Whichever way the wind doth blow,
Some heart is glad to have it so;
Then blow it east or blow it west,
The wind that blows, that wind is best.
My little craft sails not alone;
A thousand fleets from every zone
Are out upon a thousand seas;
And what for me were favouring breeze
Might dash another, with the shock
Of doom, upon some hidden rock.
And so I do not dare to pray
For winds to waft me on my way,
But leave it to a Higher Will
To stay or speed me; trusting still
That all is well, and sure that He
Who launched my bark will sail with me
Through storm and calm, and will not fail,
Whatever breezes may prevail,
To bring me, every peril past,
Within his sheltering port at last.
In the ancient heather religions there were deities for times and places.
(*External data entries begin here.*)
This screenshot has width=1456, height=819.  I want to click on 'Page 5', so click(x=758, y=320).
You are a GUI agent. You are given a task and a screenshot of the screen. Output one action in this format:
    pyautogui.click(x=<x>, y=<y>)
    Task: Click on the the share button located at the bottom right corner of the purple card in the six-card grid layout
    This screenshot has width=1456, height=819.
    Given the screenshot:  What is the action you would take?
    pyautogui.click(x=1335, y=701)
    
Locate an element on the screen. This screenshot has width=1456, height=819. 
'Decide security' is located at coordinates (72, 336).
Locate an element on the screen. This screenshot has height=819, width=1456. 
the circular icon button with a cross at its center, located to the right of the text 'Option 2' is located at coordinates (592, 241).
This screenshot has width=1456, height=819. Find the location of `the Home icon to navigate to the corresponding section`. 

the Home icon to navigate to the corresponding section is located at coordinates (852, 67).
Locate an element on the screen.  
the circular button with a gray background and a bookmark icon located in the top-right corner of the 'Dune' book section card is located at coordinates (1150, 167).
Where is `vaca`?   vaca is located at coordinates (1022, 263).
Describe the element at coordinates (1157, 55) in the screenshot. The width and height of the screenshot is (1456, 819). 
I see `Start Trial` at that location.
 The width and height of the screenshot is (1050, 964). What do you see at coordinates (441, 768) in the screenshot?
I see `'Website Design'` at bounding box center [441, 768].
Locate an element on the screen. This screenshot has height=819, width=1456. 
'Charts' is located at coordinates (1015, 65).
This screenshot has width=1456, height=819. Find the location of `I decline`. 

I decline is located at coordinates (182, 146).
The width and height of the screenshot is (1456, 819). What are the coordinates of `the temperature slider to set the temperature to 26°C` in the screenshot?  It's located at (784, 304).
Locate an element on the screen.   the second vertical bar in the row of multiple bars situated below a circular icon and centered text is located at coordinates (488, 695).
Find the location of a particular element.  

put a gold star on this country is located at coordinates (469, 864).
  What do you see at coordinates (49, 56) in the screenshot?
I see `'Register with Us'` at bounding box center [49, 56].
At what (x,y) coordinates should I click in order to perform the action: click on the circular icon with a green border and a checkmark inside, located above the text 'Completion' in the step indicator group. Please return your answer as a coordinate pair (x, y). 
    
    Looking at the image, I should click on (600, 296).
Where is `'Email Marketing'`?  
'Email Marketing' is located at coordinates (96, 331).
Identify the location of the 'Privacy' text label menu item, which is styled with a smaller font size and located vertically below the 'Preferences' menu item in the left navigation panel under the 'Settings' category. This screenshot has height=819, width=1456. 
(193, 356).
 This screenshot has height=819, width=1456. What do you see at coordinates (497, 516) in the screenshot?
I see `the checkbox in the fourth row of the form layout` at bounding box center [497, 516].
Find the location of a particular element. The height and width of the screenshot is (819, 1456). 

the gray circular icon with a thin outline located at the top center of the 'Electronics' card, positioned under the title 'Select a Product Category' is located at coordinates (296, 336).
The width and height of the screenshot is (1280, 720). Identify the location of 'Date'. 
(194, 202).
The gods were local. In passing through countries the traveler would find himself passing from under the jurisdiction and protection of one deity today to the sway and shelter of another tomorrow. But where the one true God is known and worshipped we have no such perplexity in finding divine care. We do not have to change gods as we pass from place to place. Our God is the God of the mountains and of the valleys, of the land and of the sea, of the day and of the night. He is the God of all nations, and wherever we journey, to the remotest parts of the world, we are always in his kingdom. We never can get away from beneath the shadow of the wings of Jehovah. There is something wonderfully comforting in this truth of the universality of God and his care.